As to how the $2\pi$ become $\pi/6$, the explanation is simple. The person wanted a $4$ on the "inside". But if you multiply by $4$, you also have to divide by $4$, in order to leave the integral unchanged. This division was done on the outside. Earlier, the $1/3$ had been brought outside.
I think the layout of the calculation was not as good as it might be, it tends to create confusion. First of all, I would write the area formula as $\int_0^3 2\pi\frac{x^3}{3}\sqrt{1+x^4}\,dx.$
The reason for this is that the $2\pi$ "belongs with" $x^3/3$, the expression $2\pi x^3/3$ represents the circumference of a certain circle.
Then for the indefinite integral, I would probably do the substitution more mechanically and less magically, by letting $u=x^4$.

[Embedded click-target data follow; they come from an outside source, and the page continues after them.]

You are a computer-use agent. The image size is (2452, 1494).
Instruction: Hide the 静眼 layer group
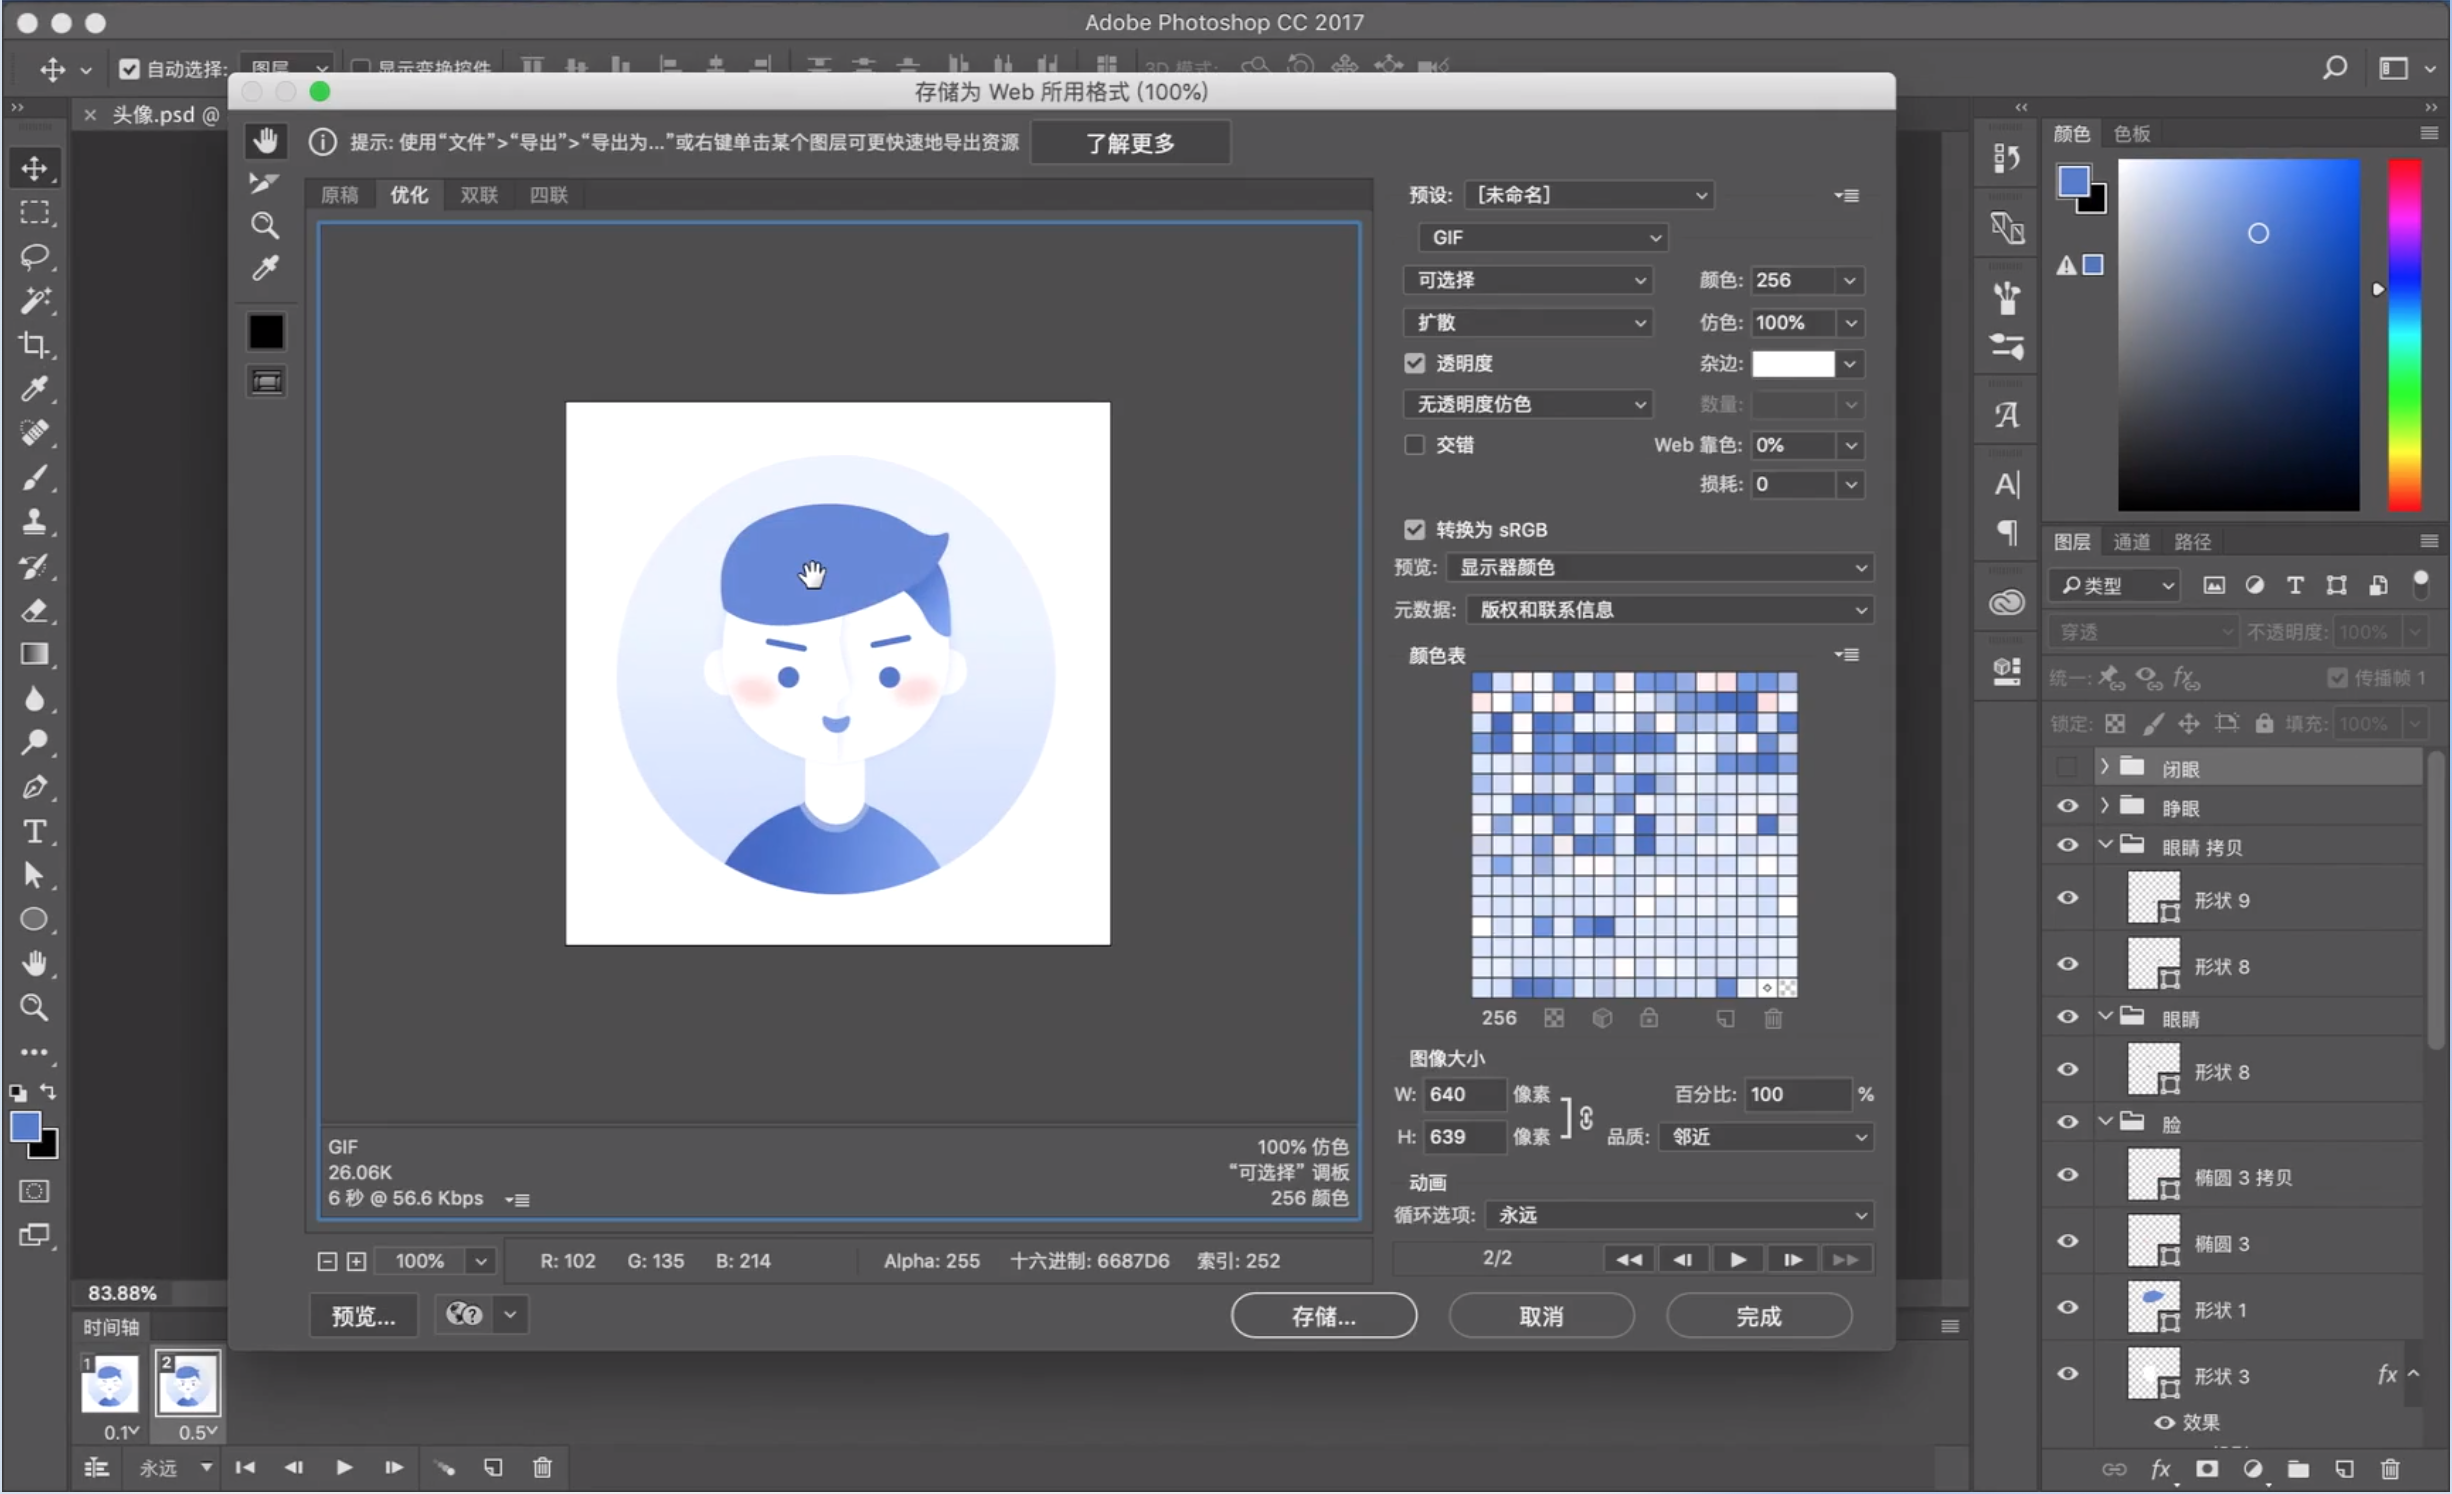coord(2067,806)
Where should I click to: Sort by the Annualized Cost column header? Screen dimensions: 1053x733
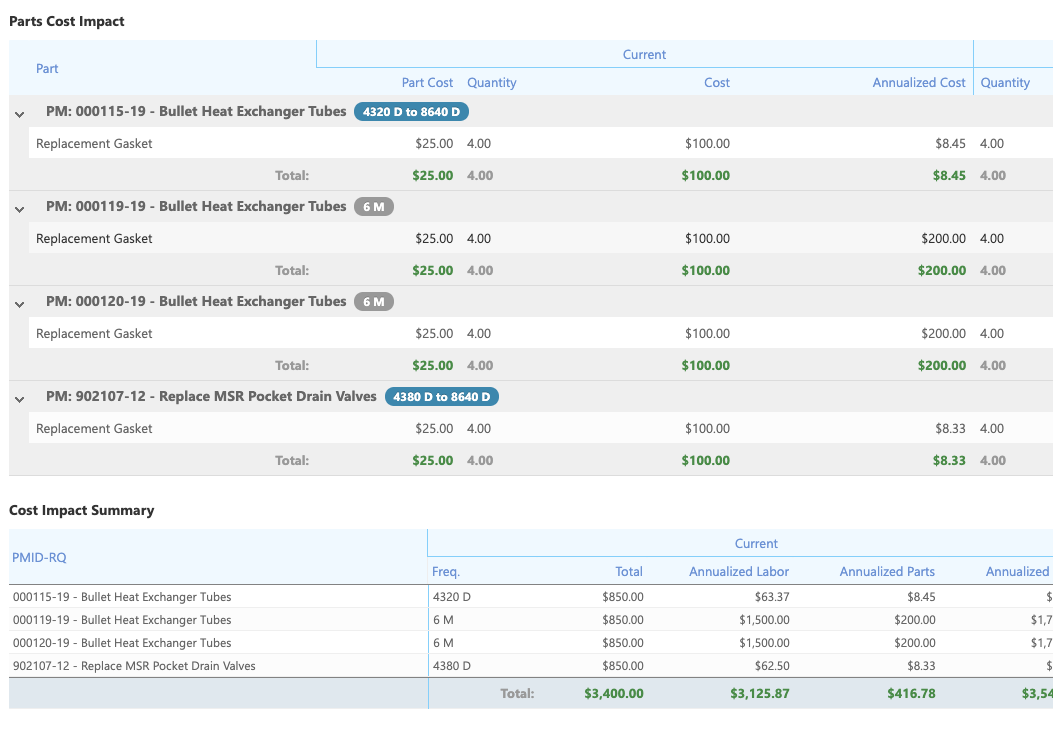pyautogui.click(x=918, y=83)
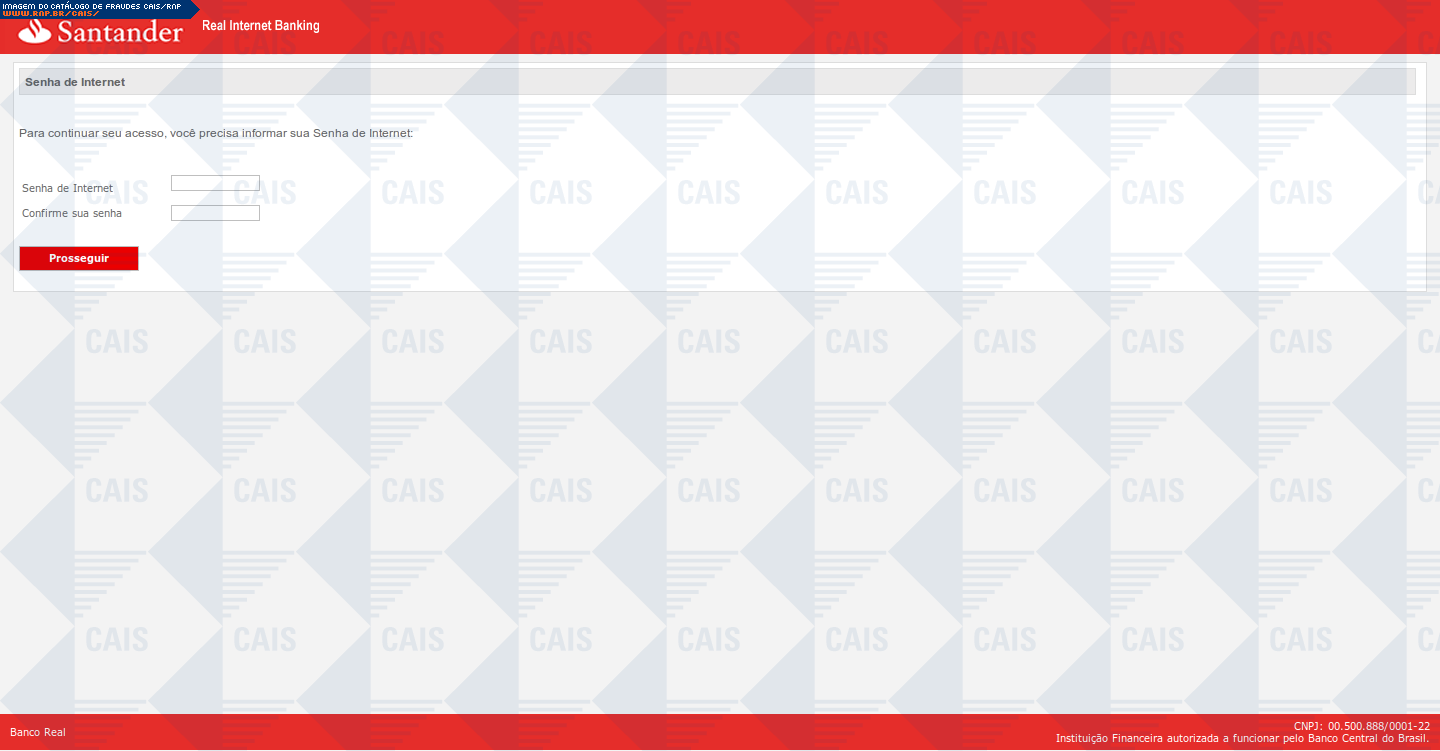Click the Confirme sua senha label
1440x751 pixels.
(72, 213)
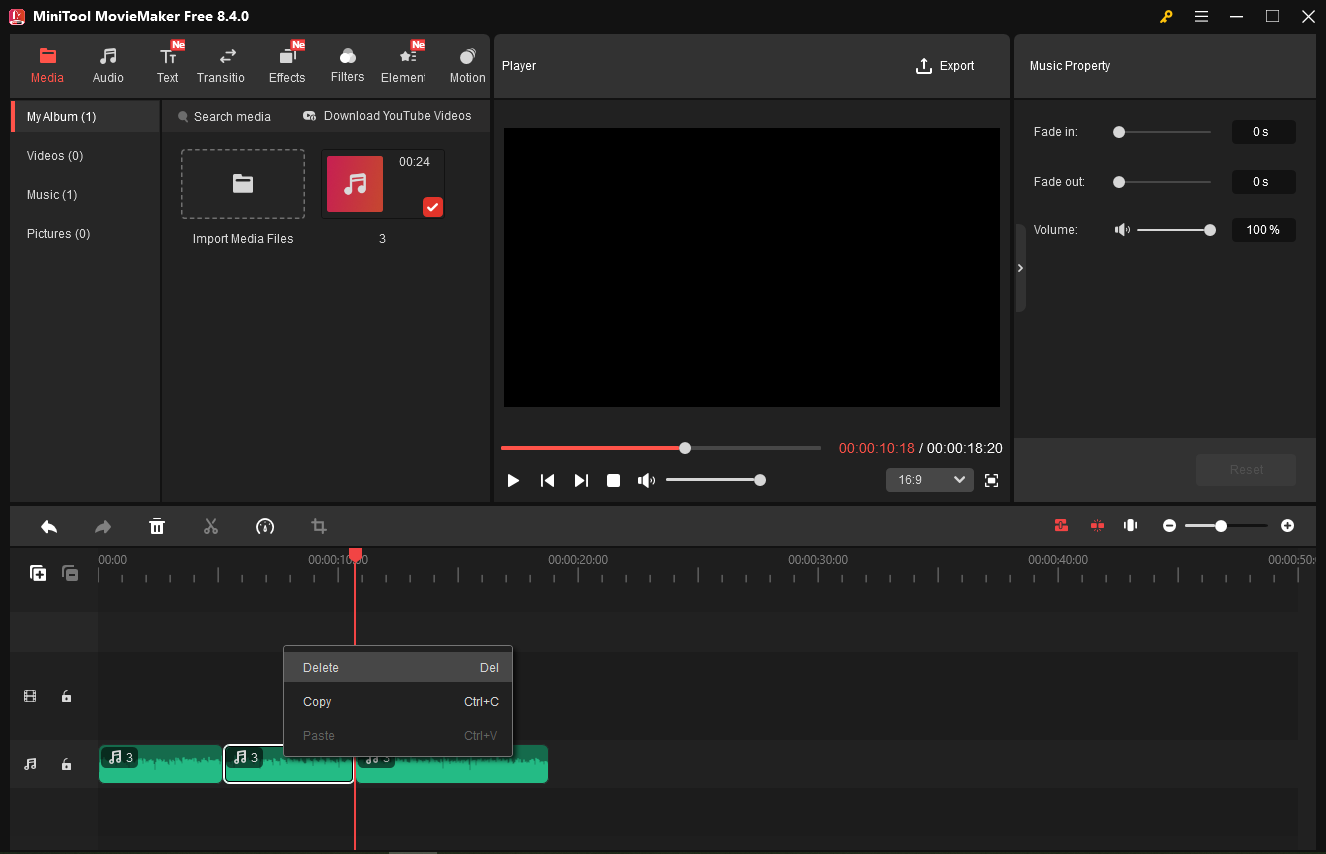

Then $\dfrac{du}{dx}=4x^3$, and therefore $du=4x^3\,dx$, so $x^3\,dx$ (which appears in the expression, if we rearrange a bit) is $(1/4)\,du$. Thus $\int 2\pi\frac{x^3}{3}\sqrt{1+x^4}\,dx=\int\frac{2\pi}{(3)(4)}u^{1/2}\,du.$ Now if you like bring the constant to the outside, though it looks pretty happy inside to me.
I would expect that by now you have learned how to substitute for the limits of integration. So actually I would write $\int_{x=0}^{x=3} 2\pi\frac{x^3}{3}\sqrt{1+x^4}\,dx=\int_{u=0}^{u=81}\frac{2\pi}{(3)(4)}u^{1/2}\,du.$